Spatial-Temporal Distribution Analysis of Industrial Heat Sources in the US with Geocoded, Tree-Based, Large-Scale Clustering
Abstract
:1. Introduction
2. Related Works
2.1. Traditional Fire Detection Methods
2.2. Approaches for Industrial Heat Source Identification
3. Datasets and Study Area
3.1. Study Area
3.2. VIIRS Active Fire Products
4. Methods
- -
- Data importing with Parallel I/O: Firstly, 3,461,260 time-series VIIRS active fire-point data ranging from 2012 to 2018 and covering the whole United States are extracted from the VNP14IMG global datasets. For I/O performance consideration, each computing node adopts an asynchronous parallel I/O operation to concurrently load in its own part of the data. These loaded fire data points are then imported into a heat point stack.
- -
- Building the geocoded quad task-tree: Secondly, following a GeoSOT global division, the local fire points in the stack of each computing node are geographically pre-grouped into initial grid tasks and are also regarded as the initial cluster center. Then, each pre-grouped grid task is encoded with a GeoSOT geographical code. Following binary-tree communication, a reduced operation over all the computing nodes is conducted to merge the grid tasks with the same geocode, and heat points inside are re-arranged. Thereafter, in a bottom-up way, a quad task-tree is built out of these grid tasks by connecting them with their neighbor grid tasks according to the GeoSOT code. The grid tasks in the tree are treated as bags of tasks waiting for issued for parallel computing.
- -
- Recursive parallel k-means clustering: The kernel processing step in the whole procedure. The computing nodes are divided into groups using a group communicator, and the grid tasks in the tree are treated as bags of tasks waiting for issued for parallel computing. Each group of computing nodes simultaneously implements recursive parallel k-means clustering with an empirical cluster number k of 2 on one selected grid task. During each iteration, the odd fire points that are extremely far from the cluster center are filtered out. Following that, the heat points in each grid task are recursively segmented until the recursive convergence condition shows that there are no more new cluster objects anymore. Moreover, a distributed, shared-memory-based data structure of heat objects is also built to ease and optimize the data communication across nodes. Eventually, the potential candidate industrial heat objects can be detected in each grid task.
- -
- Identifying heat objects: Finally, reduce all the grid tasks following the geocoded quad task-tree in a bottom-up way. The overlapped heat objects are merged in order to avoid fake objects result from over-segmentation. Whether the overlapped heat objects are merged or not is judged by the distance of objects and the size of the overlapping region. Finally, all the industrial heat objects can be identified.

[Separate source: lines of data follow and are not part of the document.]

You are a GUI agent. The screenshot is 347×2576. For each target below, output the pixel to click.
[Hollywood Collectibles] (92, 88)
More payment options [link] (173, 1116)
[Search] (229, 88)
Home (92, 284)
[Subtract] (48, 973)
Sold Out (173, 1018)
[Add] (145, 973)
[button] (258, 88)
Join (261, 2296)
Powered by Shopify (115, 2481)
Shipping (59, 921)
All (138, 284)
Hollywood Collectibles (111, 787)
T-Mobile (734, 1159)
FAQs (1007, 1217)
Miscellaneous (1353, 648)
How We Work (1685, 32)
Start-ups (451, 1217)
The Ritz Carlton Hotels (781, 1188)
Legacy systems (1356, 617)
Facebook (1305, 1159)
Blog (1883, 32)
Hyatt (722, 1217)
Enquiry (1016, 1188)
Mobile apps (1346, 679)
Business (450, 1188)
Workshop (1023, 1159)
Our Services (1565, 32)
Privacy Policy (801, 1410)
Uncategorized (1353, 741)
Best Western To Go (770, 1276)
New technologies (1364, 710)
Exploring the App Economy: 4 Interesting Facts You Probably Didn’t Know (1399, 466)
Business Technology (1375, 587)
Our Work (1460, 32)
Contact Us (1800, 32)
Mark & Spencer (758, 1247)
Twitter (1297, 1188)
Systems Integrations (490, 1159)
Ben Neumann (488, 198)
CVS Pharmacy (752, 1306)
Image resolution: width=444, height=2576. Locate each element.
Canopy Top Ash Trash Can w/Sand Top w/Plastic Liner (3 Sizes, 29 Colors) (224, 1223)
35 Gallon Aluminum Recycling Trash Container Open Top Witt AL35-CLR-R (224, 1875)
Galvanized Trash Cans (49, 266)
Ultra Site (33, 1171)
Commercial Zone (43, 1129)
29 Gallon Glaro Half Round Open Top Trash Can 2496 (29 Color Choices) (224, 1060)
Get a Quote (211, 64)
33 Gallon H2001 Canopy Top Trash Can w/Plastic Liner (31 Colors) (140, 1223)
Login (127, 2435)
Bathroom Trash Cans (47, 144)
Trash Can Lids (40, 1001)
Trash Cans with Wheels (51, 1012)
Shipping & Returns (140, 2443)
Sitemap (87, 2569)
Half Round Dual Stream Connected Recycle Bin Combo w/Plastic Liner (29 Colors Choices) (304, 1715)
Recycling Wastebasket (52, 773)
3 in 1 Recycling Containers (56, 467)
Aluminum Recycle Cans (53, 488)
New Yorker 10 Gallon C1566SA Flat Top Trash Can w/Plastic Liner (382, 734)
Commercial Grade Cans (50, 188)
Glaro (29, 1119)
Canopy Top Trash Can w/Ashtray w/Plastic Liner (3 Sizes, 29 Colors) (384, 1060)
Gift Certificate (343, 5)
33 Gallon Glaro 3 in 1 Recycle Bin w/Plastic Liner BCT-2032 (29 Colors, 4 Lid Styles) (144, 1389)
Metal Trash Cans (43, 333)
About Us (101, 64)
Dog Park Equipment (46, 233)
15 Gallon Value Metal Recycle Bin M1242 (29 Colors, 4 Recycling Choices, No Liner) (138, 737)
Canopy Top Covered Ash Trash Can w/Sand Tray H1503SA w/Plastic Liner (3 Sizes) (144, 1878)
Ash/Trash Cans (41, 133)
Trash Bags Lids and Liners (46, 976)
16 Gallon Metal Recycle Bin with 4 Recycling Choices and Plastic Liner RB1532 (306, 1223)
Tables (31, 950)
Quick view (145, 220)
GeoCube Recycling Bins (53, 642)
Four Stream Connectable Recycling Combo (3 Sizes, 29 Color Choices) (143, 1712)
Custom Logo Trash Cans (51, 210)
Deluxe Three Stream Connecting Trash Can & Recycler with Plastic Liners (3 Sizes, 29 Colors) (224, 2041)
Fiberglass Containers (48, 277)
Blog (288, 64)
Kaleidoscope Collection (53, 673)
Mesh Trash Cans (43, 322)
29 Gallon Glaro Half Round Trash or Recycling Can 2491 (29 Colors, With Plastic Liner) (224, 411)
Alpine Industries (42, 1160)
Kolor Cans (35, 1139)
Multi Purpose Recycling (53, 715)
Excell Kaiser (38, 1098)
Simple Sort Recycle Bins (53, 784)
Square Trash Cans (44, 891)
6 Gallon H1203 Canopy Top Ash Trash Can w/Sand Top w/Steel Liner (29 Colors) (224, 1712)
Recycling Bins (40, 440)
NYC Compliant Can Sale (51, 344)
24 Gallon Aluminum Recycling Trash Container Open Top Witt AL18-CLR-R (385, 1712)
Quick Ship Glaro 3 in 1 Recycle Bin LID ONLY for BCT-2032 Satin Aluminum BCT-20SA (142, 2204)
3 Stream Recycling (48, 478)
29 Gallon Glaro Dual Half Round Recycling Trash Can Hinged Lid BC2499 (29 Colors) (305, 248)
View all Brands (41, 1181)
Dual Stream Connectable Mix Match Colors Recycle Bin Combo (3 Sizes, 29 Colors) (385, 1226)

4.1. Building a GeoSOT-Encoded Quad Task-Tree
4.1.1. Pre-Grouping Based on GeoSOT Global Division
- -
- Firstly, calculate GeoSOT code for fire hotspots to find exact grids the fires are in. Each processor calculates the GeoSOT-encoded grid ID for each fire hotspot located in a local fire hotspots stack according to the GeoSOT global division method. With the longitude and latitude values of the fire hotspots in the geographic coordinate system as well as the size of the basic grid cell, the GeoSOT-encoded grid ID can be easily determined with the GeoSOT discrete grid model. Here, we adopt a maximum level of 33 for the GeoSOT model, since a tiny grid size could always lead to over-segmentation of objects.
- -
- Then, pre-group the fire hotspots by their GeoSOT codes. The processor then creates a stack to store these fire hotspots groups and checks the tagged fire hotspots. If the GeoSOT codes of the tagged fire hotspots are totally new, then it creates a new group tagged with this GeoSOT grid ID and puts this new group into a group stack. Otherwise, if there already exists a group tagged with this GeoSOT code, then it inserts these fire hotspots into this group. Then, if the stack of fire hotspots is not empty, it goes back to calculate its GeoSOT-encoded grid ID and does the pre-grouping until all the fire hotspots are handled.
- -
- Finally, build the GeoSOT-encoded grid tasks across processors. After all the fire hotspots in each processor are locally pre-grouped, these initial fire hotspot groups with the same GeoSOT grid code are still randomly scattered across the processors. Thus, reducing these initial groups is inevitable. For performance consideration, a binary-tree communication structure is employed for reducing the fire hotspot groups. Following a bottom–top order along the binary communication tree, each processor reduces the initial fire hotspot groups with its near neighbor . In a case in which these two processors both have fire hotspot groups with the same GeoSOT grid ID, they are merged to a single group. Afterward, the reduced processor continues to reduce with the (where k is the depth of the binary-tree) until the root processor. Eventually, a GeoSOT-encoded grid task is built out from the reduced initial fire hotspot group in which all fire hotspots in the same GeoSOT grid are merged. In order to ease the data exchanging among the binary-tree communication structure, virtual distributed shared memory across processors is constructed with a one-side communication operator of MPI (Message Passing Interface). Each processor puts its initial fire hotspots group stack data into the virtual distributed shared memory for easy sharing with neighboring processors.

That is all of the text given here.